**WHAT YOU ARE ASKED TO DO**
In exact form, please repeat the records from their opening line down to the line with "The image size is (970, 504).", including that line.

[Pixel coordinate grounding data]
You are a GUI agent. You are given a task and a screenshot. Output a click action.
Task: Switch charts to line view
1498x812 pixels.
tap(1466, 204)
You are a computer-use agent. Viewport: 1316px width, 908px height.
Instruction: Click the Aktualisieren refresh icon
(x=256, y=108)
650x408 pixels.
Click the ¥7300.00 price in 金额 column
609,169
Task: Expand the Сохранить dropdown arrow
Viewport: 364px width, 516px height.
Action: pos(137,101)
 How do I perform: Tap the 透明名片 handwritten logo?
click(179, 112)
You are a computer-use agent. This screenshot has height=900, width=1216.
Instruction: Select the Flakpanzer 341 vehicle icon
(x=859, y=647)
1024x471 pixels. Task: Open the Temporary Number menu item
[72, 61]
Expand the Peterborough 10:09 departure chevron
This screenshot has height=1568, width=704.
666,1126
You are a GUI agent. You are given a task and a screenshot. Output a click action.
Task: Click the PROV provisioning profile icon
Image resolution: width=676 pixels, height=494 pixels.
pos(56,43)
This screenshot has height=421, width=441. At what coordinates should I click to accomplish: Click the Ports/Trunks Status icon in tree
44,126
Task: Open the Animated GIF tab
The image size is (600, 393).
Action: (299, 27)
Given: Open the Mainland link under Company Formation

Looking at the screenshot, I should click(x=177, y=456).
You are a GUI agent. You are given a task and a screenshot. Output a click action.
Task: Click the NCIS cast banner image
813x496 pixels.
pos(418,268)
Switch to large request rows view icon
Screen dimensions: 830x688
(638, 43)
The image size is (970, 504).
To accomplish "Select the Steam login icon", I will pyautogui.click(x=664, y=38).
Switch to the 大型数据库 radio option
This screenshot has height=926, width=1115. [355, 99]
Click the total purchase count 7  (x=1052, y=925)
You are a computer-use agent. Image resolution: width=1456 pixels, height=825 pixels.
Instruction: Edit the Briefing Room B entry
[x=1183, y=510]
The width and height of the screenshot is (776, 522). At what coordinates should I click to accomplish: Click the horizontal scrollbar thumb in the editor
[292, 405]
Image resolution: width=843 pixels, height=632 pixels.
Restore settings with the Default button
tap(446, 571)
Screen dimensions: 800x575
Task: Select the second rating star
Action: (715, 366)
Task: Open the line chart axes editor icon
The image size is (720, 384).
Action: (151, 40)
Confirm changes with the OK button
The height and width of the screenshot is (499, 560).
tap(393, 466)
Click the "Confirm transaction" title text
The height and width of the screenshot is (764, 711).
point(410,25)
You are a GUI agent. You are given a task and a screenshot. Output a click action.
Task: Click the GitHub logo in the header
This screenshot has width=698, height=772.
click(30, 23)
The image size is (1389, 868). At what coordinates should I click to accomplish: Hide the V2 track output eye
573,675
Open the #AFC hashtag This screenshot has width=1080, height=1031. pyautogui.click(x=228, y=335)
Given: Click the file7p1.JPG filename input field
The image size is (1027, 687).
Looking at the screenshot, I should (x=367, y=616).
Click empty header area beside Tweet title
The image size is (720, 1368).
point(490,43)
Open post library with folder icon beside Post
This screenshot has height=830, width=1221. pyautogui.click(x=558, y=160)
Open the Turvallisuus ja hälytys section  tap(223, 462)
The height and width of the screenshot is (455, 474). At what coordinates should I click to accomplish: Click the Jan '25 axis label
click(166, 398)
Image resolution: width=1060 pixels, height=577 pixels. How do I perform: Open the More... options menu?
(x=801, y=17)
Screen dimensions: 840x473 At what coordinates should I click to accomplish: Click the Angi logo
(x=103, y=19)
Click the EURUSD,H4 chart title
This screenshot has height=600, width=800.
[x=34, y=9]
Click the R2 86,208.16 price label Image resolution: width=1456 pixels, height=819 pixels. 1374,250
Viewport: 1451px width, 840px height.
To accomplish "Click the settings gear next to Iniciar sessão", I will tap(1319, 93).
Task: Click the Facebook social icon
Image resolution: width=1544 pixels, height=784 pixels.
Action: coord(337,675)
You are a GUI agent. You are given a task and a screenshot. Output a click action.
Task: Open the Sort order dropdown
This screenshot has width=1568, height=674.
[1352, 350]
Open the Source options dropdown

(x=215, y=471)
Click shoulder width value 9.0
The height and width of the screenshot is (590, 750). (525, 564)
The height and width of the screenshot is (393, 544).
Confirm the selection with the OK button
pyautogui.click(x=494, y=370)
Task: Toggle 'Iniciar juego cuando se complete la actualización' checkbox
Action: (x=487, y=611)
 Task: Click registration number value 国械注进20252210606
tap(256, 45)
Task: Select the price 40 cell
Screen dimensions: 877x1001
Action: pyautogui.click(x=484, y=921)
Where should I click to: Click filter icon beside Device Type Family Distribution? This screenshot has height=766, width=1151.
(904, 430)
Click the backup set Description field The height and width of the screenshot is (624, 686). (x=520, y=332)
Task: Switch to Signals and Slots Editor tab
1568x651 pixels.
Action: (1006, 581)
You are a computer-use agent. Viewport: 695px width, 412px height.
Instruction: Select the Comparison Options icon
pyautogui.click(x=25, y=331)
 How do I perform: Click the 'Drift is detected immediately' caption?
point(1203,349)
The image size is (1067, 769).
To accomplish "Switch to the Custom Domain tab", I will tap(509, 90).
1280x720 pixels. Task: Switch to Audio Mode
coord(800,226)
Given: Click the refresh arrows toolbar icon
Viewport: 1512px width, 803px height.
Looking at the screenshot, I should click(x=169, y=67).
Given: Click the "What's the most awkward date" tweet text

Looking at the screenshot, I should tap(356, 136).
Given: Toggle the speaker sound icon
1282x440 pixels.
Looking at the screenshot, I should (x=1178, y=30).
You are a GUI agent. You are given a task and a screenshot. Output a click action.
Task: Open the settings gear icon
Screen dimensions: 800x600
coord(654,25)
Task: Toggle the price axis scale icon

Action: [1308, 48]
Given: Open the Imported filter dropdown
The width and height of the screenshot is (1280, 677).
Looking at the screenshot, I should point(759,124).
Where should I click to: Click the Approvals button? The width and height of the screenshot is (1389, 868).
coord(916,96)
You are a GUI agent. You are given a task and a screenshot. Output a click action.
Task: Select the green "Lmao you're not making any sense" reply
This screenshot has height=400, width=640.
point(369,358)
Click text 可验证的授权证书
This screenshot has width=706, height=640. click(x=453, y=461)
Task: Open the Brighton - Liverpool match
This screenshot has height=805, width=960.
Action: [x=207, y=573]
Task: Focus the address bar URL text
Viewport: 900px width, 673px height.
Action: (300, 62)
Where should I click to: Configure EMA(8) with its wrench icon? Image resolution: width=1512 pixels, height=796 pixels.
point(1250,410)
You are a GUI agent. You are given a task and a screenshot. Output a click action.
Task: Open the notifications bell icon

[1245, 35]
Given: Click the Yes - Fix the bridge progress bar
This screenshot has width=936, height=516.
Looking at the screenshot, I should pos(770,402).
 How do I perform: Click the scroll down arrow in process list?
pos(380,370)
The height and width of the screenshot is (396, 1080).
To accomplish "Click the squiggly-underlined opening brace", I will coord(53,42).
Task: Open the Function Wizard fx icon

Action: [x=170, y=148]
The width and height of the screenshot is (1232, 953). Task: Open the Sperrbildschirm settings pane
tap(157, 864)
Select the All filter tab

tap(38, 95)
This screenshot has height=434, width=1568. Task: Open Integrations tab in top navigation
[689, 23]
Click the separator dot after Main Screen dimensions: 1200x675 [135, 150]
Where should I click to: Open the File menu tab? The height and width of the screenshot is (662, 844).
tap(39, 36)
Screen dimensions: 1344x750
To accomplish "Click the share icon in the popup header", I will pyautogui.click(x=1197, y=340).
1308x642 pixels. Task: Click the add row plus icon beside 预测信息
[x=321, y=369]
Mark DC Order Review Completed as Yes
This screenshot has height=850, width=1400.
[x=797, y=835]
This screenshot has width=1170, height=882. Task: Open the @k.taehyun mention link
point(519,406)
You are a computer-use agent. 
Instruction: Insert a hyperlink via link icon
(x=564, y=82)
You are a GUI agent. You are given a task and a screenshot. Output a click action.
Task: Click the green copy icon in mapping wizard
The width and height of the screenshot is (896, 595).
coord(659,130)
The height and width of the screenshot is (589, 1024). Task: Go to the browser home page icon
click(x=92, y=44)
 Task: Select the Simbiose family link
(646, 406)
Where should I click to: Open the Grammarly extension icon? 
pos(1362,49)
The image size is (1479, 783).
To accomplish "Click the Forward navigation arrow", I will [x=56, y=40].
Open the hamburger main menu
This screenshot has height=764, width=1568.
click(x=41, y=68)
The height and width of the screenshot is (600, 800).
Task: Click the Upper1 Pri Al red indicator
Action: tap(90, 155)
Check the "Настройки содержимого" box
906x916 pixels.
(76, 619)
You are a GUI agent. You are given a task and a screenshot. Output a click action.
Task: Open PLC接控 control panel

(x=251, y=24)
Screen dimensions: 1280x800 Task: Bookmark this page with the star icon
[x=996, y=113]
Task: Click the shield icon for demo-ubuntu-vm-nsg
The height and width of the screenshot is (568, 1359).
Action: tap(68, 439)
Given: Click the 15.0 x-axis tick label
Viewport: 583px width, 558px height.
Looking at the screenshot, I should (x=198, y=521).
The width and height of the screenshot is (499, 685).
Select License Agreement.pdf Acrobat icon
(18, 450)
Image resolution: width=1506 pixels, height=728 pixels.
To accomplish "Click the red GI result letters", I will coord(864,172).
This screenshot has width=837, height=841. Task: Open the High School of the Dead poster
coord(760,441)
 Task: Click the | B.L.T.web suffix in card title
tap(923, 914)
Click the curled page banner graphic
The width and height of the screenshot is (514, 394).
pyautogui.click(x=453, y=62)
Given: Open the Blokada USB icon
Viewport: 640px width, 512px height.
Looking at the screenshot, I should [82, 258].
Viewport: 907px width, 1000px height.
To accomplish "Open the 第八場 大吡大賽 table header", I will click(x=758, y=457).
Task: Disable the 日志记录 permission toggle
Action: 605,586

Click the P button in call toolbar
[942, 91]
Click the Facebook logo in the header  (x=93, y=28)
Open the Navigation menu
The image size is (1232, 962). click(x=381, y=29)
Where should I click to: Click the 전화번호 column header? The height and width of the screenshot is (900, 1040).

**EXERCISE OUTPUT**
You are a GUI agent. You are given a task and a screenshot. Output a click action.
Task: Switch charts to line view
1498x812 pixels.
tap(1466, 204)
You are a computer-use agent. Viewport: 1316px width, 908px height.
Instruction: Click the Aktualisieren refresh icon
(x=256, y=108)
650x408 pixels.
Click the ¥7300.00 price in 金额 column
609,169
Task: Expand the Сохранить dropdown arrow
Viewport: 364px width, 516px height.
Action: pos(137,101)
 How do I perform: Tap the 透明名片 handwritten logo?
click(179, 112)
You are a computer-use agent. This screenshot has height=900, width=1216.
Instruction: Select the Flakpanzer 341 vehicle icon
(x=859, y=647)
1024x471 pixels. Task: Open the Temporary Number menu item
[72, 61]
Expand the Peterborough 10:09 departure chevron
This screenshot has height=1568, width=704.
666,1126
You are a GUI agent. You are given a task and a screenshot. Output a click action.
Task: Click the PROV provisioning profile icon
Image resolution: width=676 pixels, height=494 pixels.
pos(56,43)
This screenshot has height=421, width=441. At what coordinates should I click to accomplish: Click the Ports/Trunks Status icon in tree
44,126
Task: Open the Animated GIF tab
The image size is (600, 393).
Action: (299, 27)
Given: Open the Mainland link under Company Formation

Looking at the screenshot, I should click(x=177, y=456).
You are a GUI agent. You are given a task and a screenshot. Output a click action.
Task: Click the NCIS cast banner image
813x496 pixels.
pos(418,268)
Switch to large request rows view icon
Screen dimensions: 830x688
(638, 43)
The image size is (970, 504).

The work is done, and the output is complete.